De Bruyne has been directly involved in four of Manchester City’s 22 Premier League goals. His goal – which featured the Messi-esque combination of build up and finishing inclusions from a pretty one-touch layoff to Gabriel Jesus before getting it right back on the run for a two-touch 20-yard left-footer to the upper corner – and three assists works out to an 18 percent involvement from the goal-and-assist perspective. It’s not a particularly high rate, and on a personal level, it’d be his lowest in three seasons with City.
But that’s precisely why KDB’s start to the 2017-18 season can act as one of the most relevant contemporary examples of why there need to be better metrics in football.
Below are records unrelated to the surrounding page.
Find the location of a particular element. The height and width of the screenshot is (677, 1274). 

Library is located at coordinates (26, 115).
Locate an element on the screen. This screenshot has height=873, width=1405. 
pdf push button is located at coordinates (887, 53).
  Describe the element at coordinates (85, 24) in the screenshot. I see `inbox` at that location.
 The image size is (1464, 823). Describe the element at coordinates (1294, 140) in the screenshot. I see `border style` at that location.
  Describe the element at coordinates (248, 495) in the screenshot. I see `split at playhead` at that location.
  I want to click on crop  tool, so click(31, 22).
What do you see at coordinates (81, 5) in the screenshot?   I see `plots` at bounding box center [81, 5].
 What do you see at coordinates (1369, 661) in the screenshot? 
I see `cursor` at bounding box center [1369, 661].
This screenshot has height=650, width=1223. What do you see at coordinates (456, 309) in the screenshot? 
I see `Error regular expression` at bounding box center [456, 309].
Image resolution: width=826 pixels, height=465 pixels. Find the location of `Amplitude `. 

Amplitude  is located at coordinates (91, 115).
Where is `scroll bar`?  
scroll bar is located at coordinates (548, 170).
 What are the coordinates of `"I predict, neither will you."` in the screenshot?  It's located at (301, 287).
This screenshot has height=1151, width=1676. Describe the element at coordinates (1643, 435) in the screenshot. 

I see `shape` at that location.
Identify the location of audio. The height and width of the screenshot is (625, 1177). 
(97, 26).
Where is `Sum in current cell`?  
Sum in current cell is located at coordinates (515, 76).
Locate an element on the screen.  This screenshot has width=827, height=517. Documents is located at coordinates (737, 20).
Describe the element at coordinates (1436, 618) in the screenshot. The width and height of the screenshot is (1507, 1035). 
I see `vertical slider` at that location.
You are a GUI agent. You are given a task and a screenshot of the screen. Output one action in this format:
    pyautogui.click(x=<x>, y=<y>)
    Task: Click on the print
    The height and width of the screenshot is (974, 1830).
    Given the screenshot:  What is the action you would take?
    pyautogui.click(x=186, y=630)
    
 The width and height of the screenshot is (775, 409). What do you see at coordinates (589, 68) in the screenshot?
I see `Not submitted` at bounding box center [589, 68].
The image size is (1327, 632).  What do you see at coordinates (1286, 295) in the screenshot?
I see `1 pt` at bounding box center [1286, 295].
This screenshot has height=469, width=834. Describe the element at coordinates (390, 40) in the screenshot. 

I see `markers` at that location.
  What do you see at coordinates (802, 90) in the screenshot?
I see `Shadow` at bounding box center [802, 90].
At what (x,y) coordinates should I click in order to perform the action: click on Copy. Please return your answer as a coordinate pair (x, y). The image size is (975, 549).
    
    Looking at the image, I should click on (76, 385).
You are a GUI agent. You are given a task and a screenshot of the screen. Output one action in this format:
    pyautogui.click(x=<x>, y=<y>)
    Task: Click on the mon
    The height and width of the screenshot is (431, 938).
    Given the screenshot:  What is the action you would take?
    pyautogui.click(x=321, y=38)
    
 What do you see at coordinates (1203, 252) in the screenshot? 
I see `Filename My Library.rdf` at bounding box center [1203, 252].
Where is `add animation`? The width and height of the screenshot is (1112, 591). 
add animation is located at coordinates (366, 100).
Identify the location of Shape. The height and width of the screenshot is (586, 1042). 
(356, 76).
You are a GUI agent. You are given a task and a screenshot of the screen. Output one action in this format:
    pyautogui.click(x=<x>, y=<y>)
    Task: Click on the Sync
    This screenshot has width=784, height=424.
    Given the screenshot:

Now settled into a deeper central position after the tinkering Pep Guardiola went through with his creatives in his first season in charge, De Bruyne is still generating all sorts of threat. He’s always been the type of creative midfielder who gains praise for his passing ability and his field awareness. He makes work difficult for defensive players with his precision, and his ball movement is rarely lacking ambition. It’s now measurable with ball movement points, which reward the process in a way traditional binary metrics such as successful passes fall short.
And, through seven matches, BMP shows the Belgian has evolved into the most dangerous playmaker in Europe with his globally overlooked club teammate not far behind.
First, a quick rundown on BMP, which we’ve used a few times before when discussing transfers and how key players are contributing to the top-five European leagues. BMP is a metric that considers every involvement a player has in a possession to credit or discredit decisions with the ball and reward creativity. It’s what football minds could always see but never quantify. It goes beyond expected assists by looking at the full chain of passes and weighs the probability of that pass leading to a shot later in the play. Passing points generate expected shot points, so if a player generates one BMP, he’s generated passes to lead to – or defend – one shot.
Yeah, that’s ambitious. So how is this done? The process assigns objective value using massive amounts of historical league data to express the level of threat or wastefulness that can be attributed to a player based on zones of the pitch. It’s broken down into categories of offensive and defensive as well as positive and negative (oBMP+, oBMP-, dBMP+ dBMP-) with net values telling the more conclusive story.
Got it? Good. Back to KDB.
First, the basics. In 2015-16, his seven goals and nine assists among Man City’s 71 goals amounted to 22.5 percent involvement. Last season, his six goals and 18 assists out of 80 Man City league tallies amounted to a 30 percent involvement. At that level, this season’s inclusion looks like a regression.
It’s not. While Guardiola experimented last season, De Bruyne’s 7.62 oBMP still managed to place second in England behind Mesut Özil (9.00). The season before, Manuel Pellegrini’s last, his 4.14 oBMP ranked 16th in England, and that came behind teammates Yaya Toure (4.82 in eighth), Silva (4.60, 10th) and Fernandinho (4.32, 13th). Özil (10.95) led then as well. For the sake of comparison, La Liga’s leaders last season were Lionel Messi (7.52) and Toni Kroos (5.97).
Onto the current term. It’s of course very early in the season and this is a tight pack, but now consider this season’s oBMP rankings across Europe’s top-five divisions in league play. Of the top 20, 11 are midfielders, and plenty don’t have the goals or assists to display their true value:
De Bruyne is leading, but he’s also the only player to separate himself from the next best player by any considerable sum. Project that 2.29 mark out over a 38-game season, and he’s looking at a 12.44 oBMP that cruises past his own marks from the past two seasons and even Özil’s. And right behind him is his teammate, who again hasn’t been given any love by the Ballon d’Or brass despite consistently creating on elite levels among the world class.
It follows that these players must have a pretty impressive oBMP+, meaning they are ambitious and effective with ball circulation in the attack – they find the channels and play a mean through ball, or they consistently deliver that low, bending cross that makes centre backs trip themselves. It also follows that they may have a considerable oBMP- because of the number of chances they have to craft opportunity, but they’ve got to limit that to exist as a leading creative player. For example, Alexis Sanchez ranked fourth in oBMP+ last season (10.66) but first in oBMP- (-5.01), so his wastefulness drops his net oBMP (5.65), which was not only a considerable margin behind teammate Özil but also Arsenal midfielder Granit Xhaka (5.92).
Now keep in mind BMP does not take into account finishing, which STATS quantifies by calculating expected goal differential (subtracting expected goals from actual goals). That’s where players such as Radamel Falcao (plus-5.8), Paulo Dybala (+4.7), Ciro Immobile (+3.5), again Messi (+3.4) and Mathew Leckie (+3.1) have distinguished themselves this season.
Maybe you can see where this is going. We’re going to write more in the coming weeks and take this a step further by quantifying the value of overall offensive contribution. But when you focus solely on the process of getting the ball to those finishing players in positions to succeed, right now there’s been no better creative than De Bruyne.